START Exercise inputs

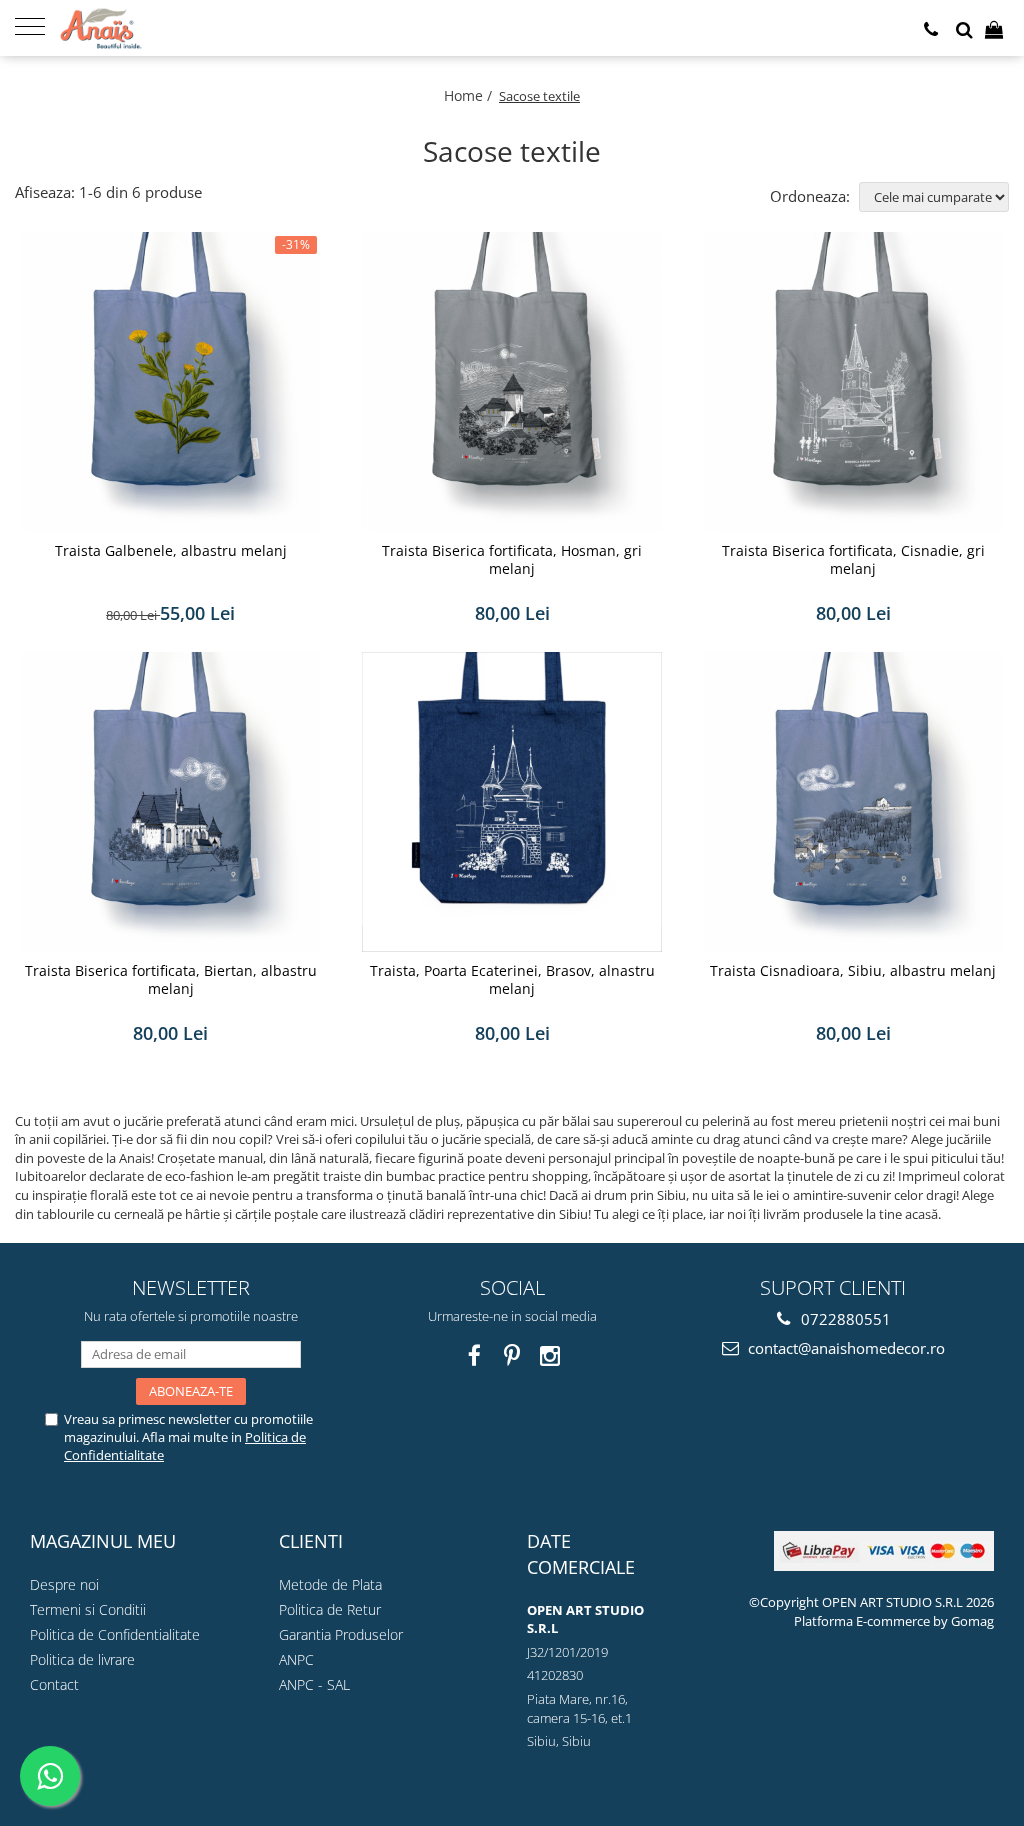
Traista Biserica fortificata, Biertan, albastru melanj (171, 980)
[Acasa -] (160, 28)
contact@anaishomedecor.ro (844, 1348)
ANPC (296, 1659)
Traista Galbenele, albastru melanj (171, 551)
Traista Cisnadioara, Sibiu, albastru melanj (853, 971)
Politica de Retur (330, 1609)
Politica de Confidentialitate (115, 1634)
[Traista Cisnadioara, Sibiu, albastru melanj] (853, 802)
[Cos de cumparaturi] (994, 30)
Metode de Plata (330, 1584)
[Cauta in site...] (964, 30)
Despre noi (64, 1584)
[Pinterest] (512, 1355)
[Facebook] (474, 1355)
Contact (54, 1684)
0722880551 (844, 1319)
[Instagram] (550, 1355)
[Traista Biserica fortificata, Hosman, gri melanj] (512, 382)
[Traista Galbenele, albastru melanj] (171, 382)
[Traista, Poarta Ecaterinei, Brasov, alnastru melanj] (512, 802)
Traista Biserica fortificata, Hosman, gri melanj (512, 560)
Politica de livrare (82, 1659)
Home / (470, 95)
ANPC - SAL (314, 1684)
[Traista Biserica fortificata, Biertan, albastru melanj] (171, 802)
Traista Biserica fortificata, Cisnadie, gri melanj (853, 560)
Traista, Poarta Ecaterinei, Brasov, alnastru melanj (512, 980)
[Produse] (37, 25)
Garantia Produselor (341, 1634)
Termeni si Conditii (88, 1609)
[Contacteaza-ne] (931, 30)
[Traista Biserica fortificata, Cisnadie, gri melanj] (853, 382)
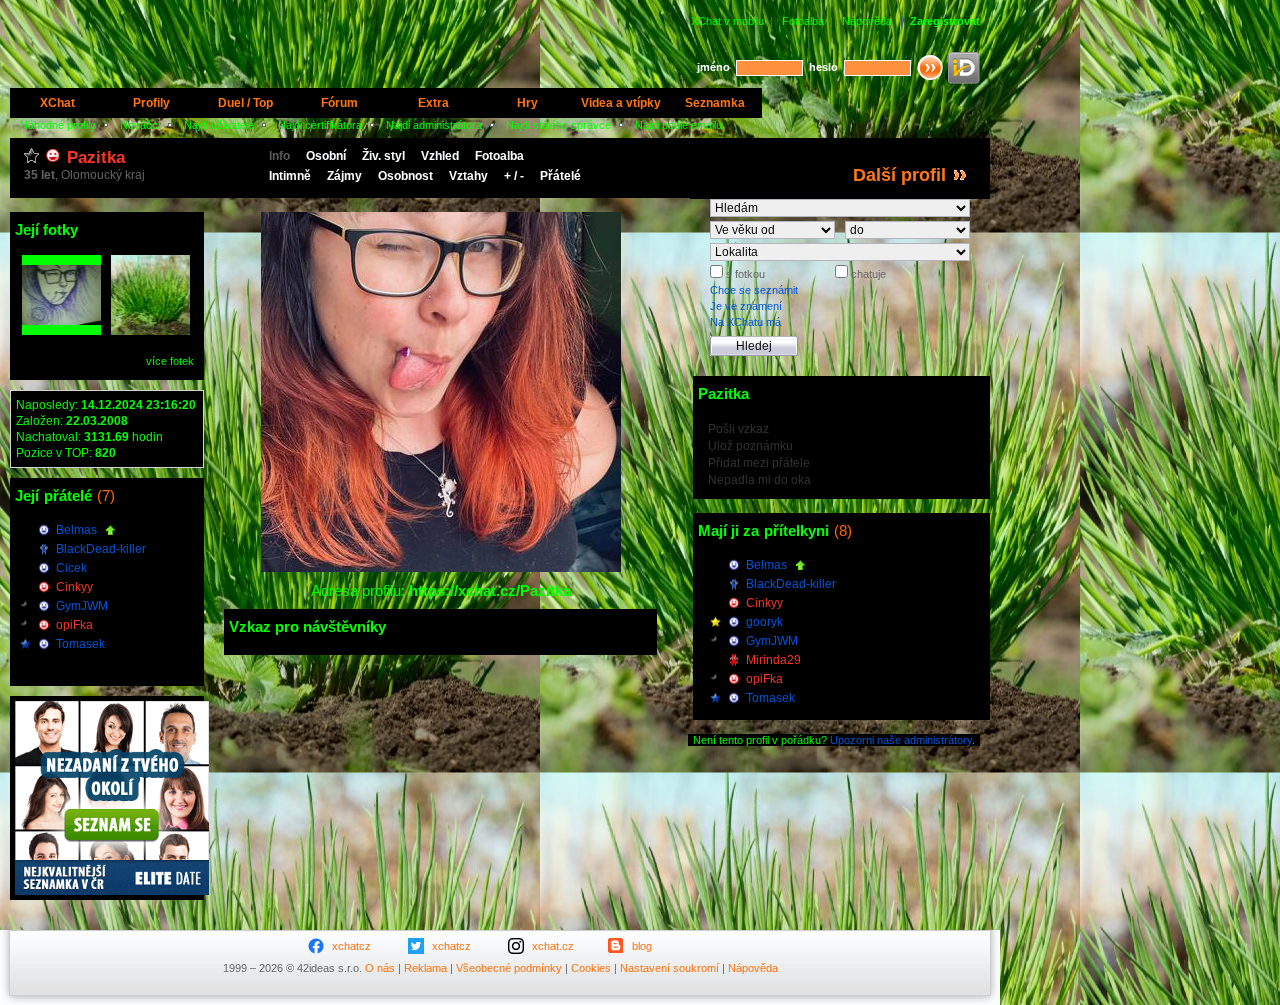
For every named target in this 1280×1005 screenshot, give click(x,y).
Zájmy (344, 176)
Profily (151, 103)
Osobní (326, 156)
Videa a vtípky (621, 103)
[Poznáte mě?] (61, 295)
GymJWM (82, 606)
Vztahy (468, 176)
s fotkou (744, 274)
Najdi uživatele (219, 125)
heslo (823, 67)
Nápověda (867, 21)
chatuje (867, 274)
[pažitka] (150, 295)
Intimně (290, 176)
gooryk (764, 622)
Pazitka (96, 157)
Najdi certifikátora (320, 125)
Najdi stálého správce (558, 125)
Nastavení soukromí (669, 968)
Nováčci (140, 125)
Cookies (591, 968)
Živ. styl (383, 156)
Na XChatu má (745, 322)
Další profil (899, 175)
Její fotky (46, 229)
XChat (57, 103)
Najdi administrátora (434, 125)
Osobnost (405, 176)
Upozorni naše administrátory (901, 740)
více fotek (170, 361)
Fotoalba (803, 21)
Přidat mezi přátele (759, 463)
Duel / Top (245, 103)
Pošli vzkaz (738, 429)
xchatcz (351, 946)
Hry (527, 103)
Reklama (425, 968)
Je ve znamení (746, 306)
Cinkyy (74, 587)
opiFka (74, 625)
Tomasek (80, 644)
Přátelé (560, 176)
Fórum (339, 103)
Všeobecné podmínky (509, 968)
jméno (713, 67)
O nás (380, 968)
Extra (433, 103)
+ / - (514, 176)
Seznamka (715, 103)
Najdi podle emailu (678, 125)
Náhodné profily (58, 125)
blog (642, 946)
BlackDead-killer (101, 549)
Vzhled (440, 156)
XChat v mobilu (727, 21)
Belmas (76, 530)
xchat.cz (553, 946)
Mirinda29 (773, 660)
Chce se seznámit (754, 290)
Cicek (71, 568)
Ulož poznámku (750, 446)
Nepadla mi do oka (759, 480)
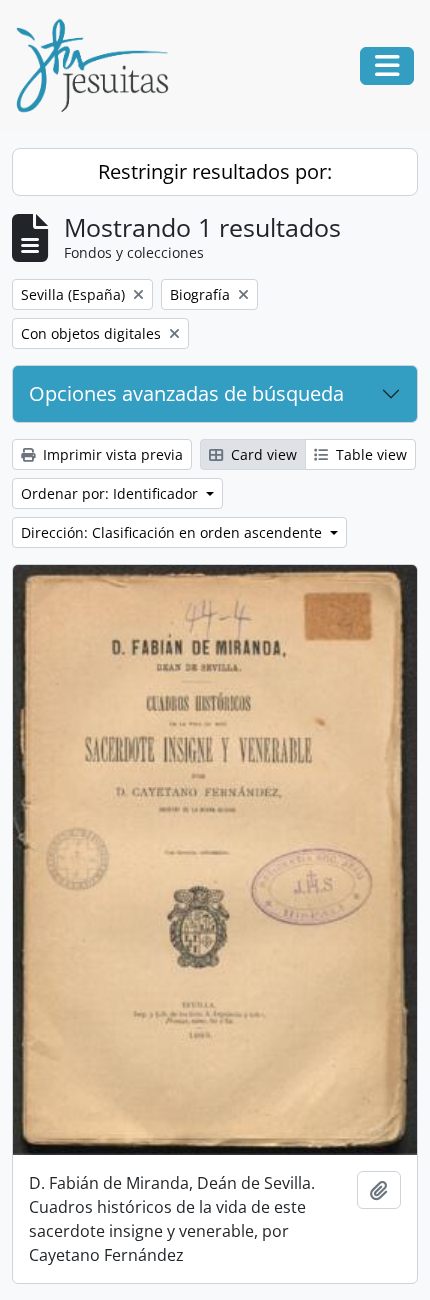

END Exercise inputs

What the task asks -
Whenever a line holds a picture, print that line without the picture. All other data must be output exactly.

Answer -
Traista Biserica fortificata, Biertan, albastru melanj (171, 980)
[Acasa -] (160, 28)
contact@anaishomedecor.ro (844, 1348)
ANPC (296, 1659)
Traista Galbenele, albastru melanj (171, 551)
Traista Cisnadioara, Sibiu, albastru melanj (853, 971)
Politica de Retur (330, 1609)
Politica de Confidentialitate (115, 1634)
[Traista Cisnadioara, Sibiu, albastru melanj] (853, 802)
[Cos de cumparaturi] (994, 30)
Metode de Plata (330, 1584)
[Cauta in site...] (964, 30)
Despre noi (64, 1584)
[Pinterest] (512, 1355)
[Facebook] (474, 1355)
Contact (54, 1684)
0722880551 (844, 1319)
[Instagram] (550, 1355)
[Traista Biserica fortificata, Hosman, gri melanj] (512, 382)
[Traista Galbenele, albastru melanj] (171, 382)
[Traista, Poarta Ecaterinei, Brasov, alnastru melanj] (512, 802)
Traista Biserica fortificata, Hosman, gri melanj (512, 560)
Politica de livrare (82, 1659)
Home / (470, 95)
ANPC - SAL (314, 1684)
[Traista Biserica fortificata, Biertan, albastru melanj] (171, 802)
Traista Biserica fortificata, Cisnadie, gri melanj (853, 560)
Traista, Poarta Ecaterinei, Brasov, alnastru melanj (512, 980)
[Produse] (37, 25)
Garantia Produselor (341, 1634)
Termeni si Conditii (88, 1609)
[Contacteaza-ne] (931, 30)
[Traista Biserica fortificata, Cisnadie, gri melanj] (853, 382)
For every named target in this 1280×1005 screenshot, give click(x,y).
Zájmy (344, 176)
Profily (151, 103)
Osobní (326, 156)
Videa a vtípky (621, 103)
[Poznáte mě?] (61, 295)
GymJWM (82, 606)
Vztahy (468, 176)
s fotkou (744, 274)
Najdi uživatele (219, 125)
heslo (823, 67)
Nápověda (867, 21)
chatuje (867, 274)
[pažitka] (150, 295)
Intimně (290, 176)
gooryk (764, 622)
Pazitka (96, 157)
Najdi certifikátora (320, 125)
Najdi stálého správce (558, 125)
Nastavení soukromí (669, 968)
Nováčci (140, 125)
Cookies (591, 968)
Živ. styl (383, 156)
Na XChatu má (745, 322)
Další profil (899, 175)
Její fotky (46, 229)
XChat (57, 103)
Najdi administrátora (434, 125)
Osobnost (405, 176)
Upozorni naše administrátory (901, 740)
více fotek (170, 361)
Fotoalba (803, 21)
Přidat mezi přátele (759, 463)
Duel / Top (245, 103)
Pošli vzkaz (738, 429)
xchatcz (351, 946)
Hry (527, 103)
Reklama (425, 968)
Je ve znamení (746, 306)
Cinkyy (74, 587)
opiFka (74, 625)
Tomasek (80, 644)
Přátelé (560, 176)
Fórum (339, 103)
Všeobecné podmínky (509, 968)
jméno (713, 67)
O nás (380, 968)
Extra (433, 103)
+ / - (514, 176)
Seznamka (715, 103)
Najdi podle emailu (678, 125)
Náhodné profily (58, 125)
blog (642, 946)
BlackDead-killer (101, 549)
Vzhled (440, 156)
XChat v mobilu (727, 21)
Belmas (76, 530)
xchat.cz (553, 946)
Mirinda29 (773, 660)
Chce se seznámit (754, 290)
Cicek (71, 568)
Ulož poznámku (750, 446)
Nepadla mi do oka (759, 480)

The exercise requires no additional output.